Die Sehnsucht nach der „guten alten Zeit“ erscheint aktuell so groß, weil sie im krassen Gegensatz zur angeblich miserablen Zeit heute steht. Doch stimmen beide Erzählungen überhaupt? War früher wirklich alles so toll? Ist es heute tatsächlich so mies? Und: Wer profitiert von solchen Erzählungen?

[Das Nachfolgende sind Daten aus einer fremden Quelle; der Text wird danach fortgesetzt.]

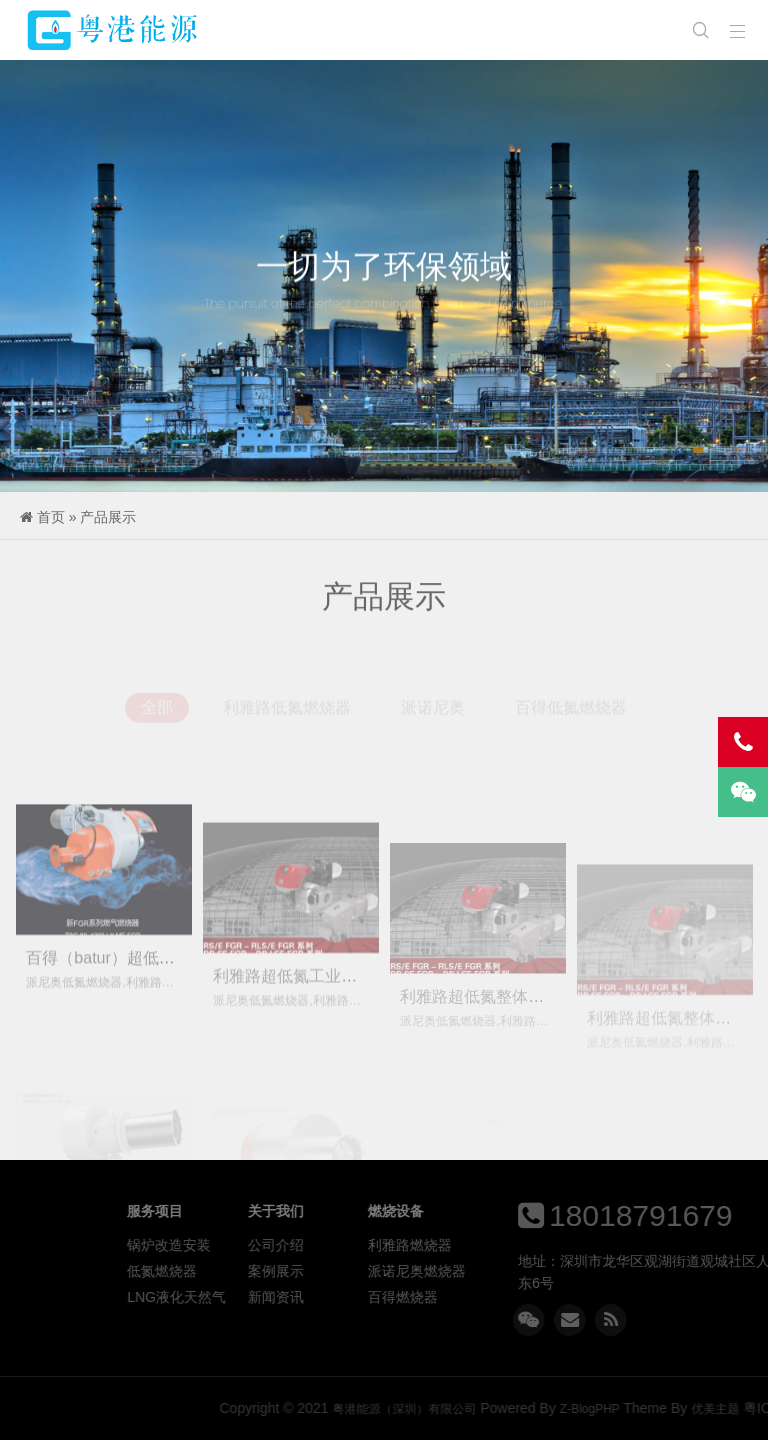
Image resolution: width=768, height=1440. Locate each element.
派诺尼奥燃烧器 (533, 1271)
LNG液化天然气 (292, 1297)
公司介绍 (392, 1245)
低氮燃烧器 (278, 1271)
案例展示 (392, 1271)
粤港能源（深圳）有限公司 (113, 30)
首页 (51, 517)
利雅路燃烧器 (526, 1245)
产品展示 (108, 517)
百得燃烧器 (519, 1297)
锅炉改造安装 (285, 1245)
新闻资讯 (392, 1297)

Nehmen wir die Benzinpreise. 1965 kostete der Liter Normalbenzin umgerechnet 29,3 Cent. Sagenhaft billig, könnte man meinen. Doch damals verdiente der Industriearbeiter im Schnitt 418 Euro brutto im Monat. In Relation gesetzt war Sprit für ihn also viel teurer als heute. Und das ganz ohne die Grünen … Die meisten Verkehrstoten gab es 1970 zu beklagen: 21.332 starben auf den Straßen, im Vergleich zu 2839 im vergangenen Jahr. Dank der staatlichen „Zwangsmaßnahme“ namens Sicherheitsgurt.

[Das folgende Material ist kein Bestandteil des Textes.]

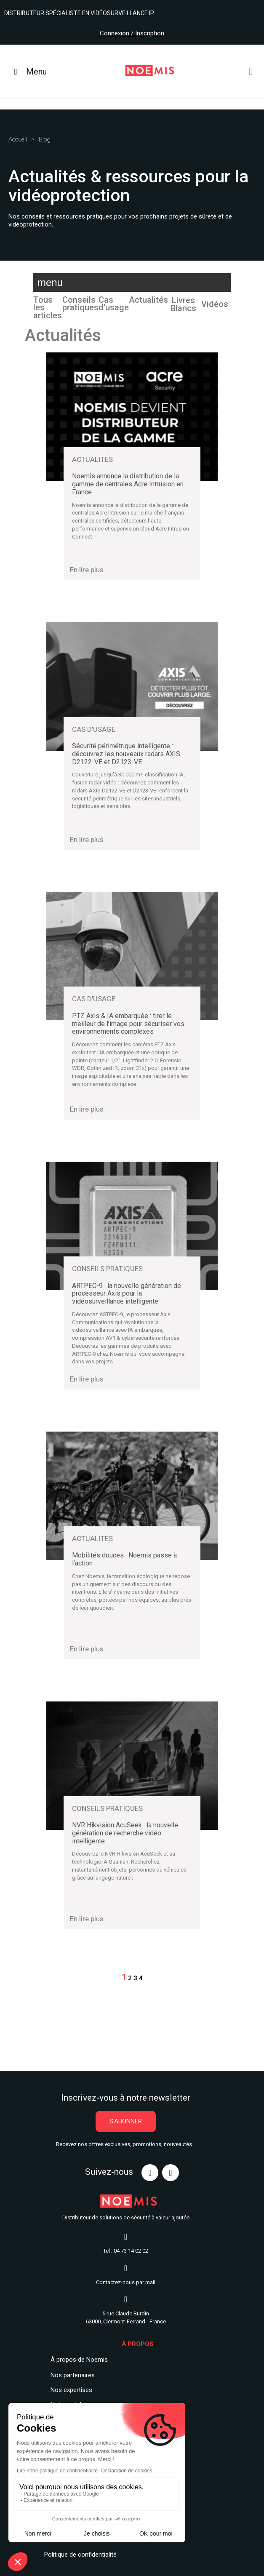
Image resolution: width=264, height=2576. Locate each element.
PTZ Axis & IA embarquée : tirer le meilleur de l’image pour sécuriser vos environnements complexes (128, 1024)
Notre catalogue (73, 2396)
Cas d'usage (114, 304)
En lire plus (87, 570)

Frauen mussten ihren Mann um Erlaubnis bitten, wenn sie arbeiten wollten
Wenn eine Frau arbeiten wollte, musste sie noch bis 1977 ihren Mann gnädig um Erlaubnis fragen. Erst nach 1969 wurde eine verheiratete Frau als geschäftsfähig angesehen. In den Schulen durften Lehrer bis 1973 hemmungslos prügeln (was Eltern nur selten schlimm fanden), in Bayern sogar bis 1983. Und wenn sich zwei Männer liebten, wurde das bis 1994 als Straftat geahndet. Lesbischen Frauen wurde bis in die 1980er-Jahre das Sorgerecht für ihre Kinder entzogen. Ob das alles wirklich die „gute alte Zeit“ war, darf also sehr bezweifelt werden.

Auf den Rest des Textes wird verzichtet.